"How to Be an Alien" is an amusing, satirical book written in 1946 by Hungarian-born British author George Mikes. The book offers an immigrant's viewpoint on British customs, behavior, and way of living. It is a funny commentary on the eccentricities of the British and supplies an amusing and informative guide for anyone wanting to take in into British society or simply understand the peculiarities that make the British so charming.
Mikes begins the book by presenting the reader to the quintessential British humor, characterized by self-deprecation, paradox, and understatement. He explains that British humor is not necessarily always amusing, as the British tend to find amusement crazes that may truly give distress. For example, they are known for joking about their consistent, unreliable weather. Mikes recommends that in order to fit into British society, one should find out to value such humor, as it is an essential part of British culture.
Tea and Queuing
As an immigrant trying to take in into British culture, Mikes emphasizes the significance of understanding the British's fascination with tea. Tea is a substantial aspect of British identity, and any social scenario can and will focus on the act of making and consuming tea. The prolonged and intricate tea-making process is a form of cultural bonding, and Mikes recommends that a person may be thought about "civilized" by British requirements if they can making a good cup of tea.

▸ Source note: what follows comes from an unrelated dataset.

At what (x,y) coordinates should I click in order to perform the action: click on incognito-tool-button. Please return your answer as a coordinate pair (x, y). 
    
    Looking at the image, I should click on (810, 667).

Queuing, or the act of lining up and waiting for one's turn, is another British customized that Mikes discusses in information. The British are known for their aversion to disorderliness, and queuing is a symbol of their preference for organization and structure. Mikes jokingly mentions that the talent for queuing may just be the only thing separating the British from animals, highlighting the significance of this apparently mundane act.
Language and Communication
Mikes then looks into the intricacies of the English language. He explains that the British's unwillingness to learn foreign languages has actually led English to be extensively spoken across the globe. However, this likewise indicates that English speakers may find it challenging to interact with the British individuals, who tend to utilize phrases and expressions that are distinct to their culture.
Furthermore, the book goes over the British's preference for politeness in interaction, even if it means obscuring their real feelings. British individuals tend to avoid fight and select more subtle methods of expressing displeasure. Mikes amusingly recommends foreigners to pay keen attention when interacting with British people, so as not to miss essential cues that show their real feelings.
Sport and Weather
Mikes describes that sport plays a substantial role in the lives of British people, and understanding their passion for sporting events is important when attempting to suit. The British are particularly thinking about football (soccer) and cricket, and talking about these sports can be a reliable icebreaker in social circumstances.
Weather is another repeating subject in British conversations. The unpredictable British weather condition brings individuals together as they commiserate over the hassle it triggers. Mikes encourages foreigners to acquaint themselves with weather-related terms and phrases to assist them talk with British individuals.
"How to Be an Alien" works as a delightful and insightful guide to British customs and eccentricities, offering immigrants with an understanding of the particularities that make the British so special. With his wit and observational humor, George Mikes invites readers to accept British culture and revel in the idiosyncrasies that define this fascinating nation. Ultimately, the book is an event of multiculturalism and the ability to find humor and connection in our differences.
How to Be an Alien
A humorous guide for foreigners seeking to learn the peculiarities and specificities of British life and culture, written in the backdrop of World War II.
Author: George Mikes
George Mikes, author known for his humorous books on English life. Discover his early years, career, quotes and Hungarian roots.